1.Koce, pledy, narzuty. Tak samo jak w największe mrozy ubieram się w wiele warstw, tak samo ubieram moją kanapę. Już sama ona jest miękka i przytulna. Z dodatkowymi warstwami staje się ogrzewającą przystanią.
2.Poduszki. Działają podobnie jak koce, tylko wtedy jeśli ich poszewki są z mięsistych materiałów. Najbardziej polecam te z aksamitu, velvetu, czy futrzaste.
3.Kolor ma znaczenie. Zimna biel czy smutna szarość to nie są kolory, które poprawiają mi nastrój i dodają energii w zimowy czas. Gorąca czerwień, słoneczne złoto, przytulny bakłażan! To barwy, które rekomenduję na tą cześć roku. Szczególnie, że zarówno w modzie jak i we wnętrzach czerwień przeżywa prawdziwy renesans!

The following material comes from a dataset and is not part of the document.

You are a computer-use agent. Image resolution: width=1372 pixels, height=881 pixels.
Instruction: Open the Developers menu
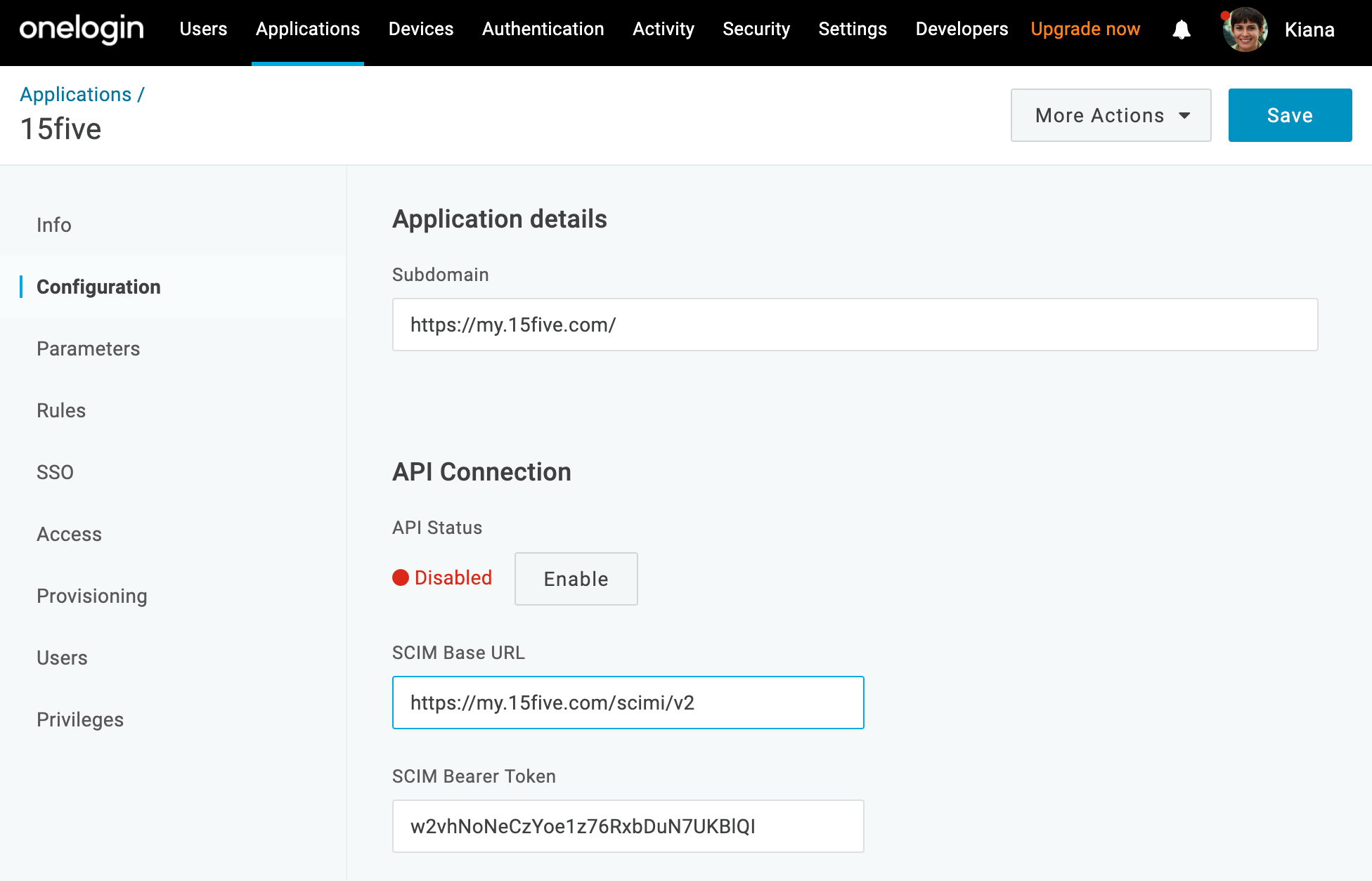pos(961,29)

4.Światło. Krótki dzień i długa noc mogą negatywnie i pesymistycznie wpłynąć na morale. Nie lubię w salonie górnego oświetlenia. Bazuję na ciepłym świetle lamp stołowych oraz na rozgrzewającym płomieniu aromacie zapachowych świec.
5.Drewno. Ten materiał zawsze optycznie ociepla przestrzeń. Już same akcenty, jak świeczniki czy misy, wpływają pozytywnie na klimat wnętrza. W moim mieszkaniu komfort definiuje drewniana podłoga z kolekcji Jean Marc Artisan z kolekcji Barlinka. Zarówno użytkowanie mieszkania, jak wygląd zmienił się spektakularnie. Doświadczenie gołą stopą, w zimowy poranek panelu czy płytki a drewnianej deski jest nieporównywalne.
6.Dywan. Jeśli nie jesteś szczęśliwym posiadaczem drewnianej podłogi, kompromisem jest dywan. Miękki, puszysty, czy płaskotkany, ale w ciepłym odcieniu będzie na pewno pomocny.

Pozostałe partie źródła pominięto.